Eigentlich wollte ich auch durchgehen, aber als eine Bar „Die zwei Deutschen“ heißt, gehe ich da aus landsmannschaftlicher Zugewandtheit mal rein. Von den beiden Deutschen war zwar nix zu sehen, aber die Pause war trotzdem ok. Wegen des Regens und dem Verband an der rechten Hand konnte ich nicht so konsequent mit den Stöcken arbeiten, wie in den letzten Monaten – wie sich das anhört, ist aber so-  was also mehr Kraft in den Beinen braucht. Und nach dreieinhalb Stunden erreiche ich Melida, unbestätigten Gerüchten zufolge die Stadt mit den besten Pulperias in Galicien.

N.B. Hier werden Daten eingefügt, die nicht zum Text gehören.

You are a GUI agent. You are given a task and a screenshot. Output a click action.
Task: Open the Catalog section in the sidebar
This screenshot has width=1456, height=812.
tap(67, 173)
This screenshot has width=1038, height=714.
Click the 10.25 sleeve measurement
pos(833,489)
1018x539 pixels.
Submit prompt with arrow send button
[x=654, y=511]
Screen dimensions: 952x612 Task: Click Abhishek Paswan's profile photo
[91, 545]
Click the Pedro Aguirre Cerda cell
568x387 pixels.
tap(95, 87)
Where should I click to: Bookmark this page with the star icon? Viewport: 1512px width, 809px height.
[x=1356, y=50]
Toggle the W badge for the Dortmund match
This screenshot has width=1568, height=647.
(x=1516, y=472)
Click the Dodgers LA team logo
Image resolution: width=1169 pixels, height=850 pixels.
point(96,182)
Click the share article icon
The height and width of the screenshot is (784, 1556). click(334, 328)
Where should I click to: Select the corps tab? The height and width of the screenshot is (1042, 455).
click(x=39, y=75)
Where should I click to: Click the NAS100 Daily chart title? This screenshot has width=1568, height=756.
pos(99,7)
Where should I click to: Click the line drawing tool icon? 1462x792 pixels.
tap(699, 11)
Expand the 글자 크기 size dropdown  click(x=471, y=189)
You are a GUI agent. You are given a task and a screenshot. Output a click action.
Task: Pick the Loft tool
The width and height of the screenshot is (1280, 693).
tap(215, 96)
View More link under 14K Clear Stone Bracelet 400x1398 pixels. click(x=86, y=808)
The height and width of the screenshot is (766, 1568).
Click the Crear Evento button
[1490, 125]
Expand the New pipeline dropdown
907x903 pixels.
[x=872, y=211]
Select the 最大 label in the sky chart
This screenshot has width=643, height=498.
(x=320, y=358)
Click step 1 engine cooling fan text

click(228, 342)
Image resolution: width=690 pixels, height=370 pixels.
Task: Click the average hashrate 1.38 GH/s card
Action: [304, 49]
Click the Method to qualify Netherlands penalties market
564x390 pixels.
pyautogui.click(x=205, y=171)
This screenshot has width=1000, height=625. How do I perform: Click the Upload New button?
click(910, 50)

Aber mein erster Weg geht ins Centro de Salud zum Verbandswechsel. Das Städtchen etwas größer, das Zentrum auch, die Bürokratie deshalb etwas mächtiger. Ich muß also warten, meinen Ausweis abgeben, der kopiert wird und im Hintergrund rechnet bestimmt ein blutjunger Controller aus, ob sich der Aufwand lohnt, den Verbandswechsel in Rechnung zu stellen. Ich habe Glück, es lohnt sich nicht und ich komme dran. Die nette Jungärztin guckt sich den Finger an und schlägt vor, daß ich mir den Verband doch selber wechseln soll und mich erst in einer Woche einem Arzt vorstelle, wenn nix schlimmer wird. Sie hätte den Eindruck, das sähe gut aus und entwickle sich auch anständig weiter. Ich sag ok, und frag nach einer Liste, was ich denn alles in der Farmacia kaufen soll. Sie schreibt mir nur die Salbe auf und stellt aus ihren Beständen die anderen Verbrauchsmaterialien zusammen. Ich sage, so habe ich das nicht gemeint und sie antwortet, das wäre schon ok. Ich bedanke mich vielmals. Das alles haben wir auf Englisch abgewickelt, weil die gute Frau, der Engel von Melide, irgendwo in USA studiert hat. Alles gut.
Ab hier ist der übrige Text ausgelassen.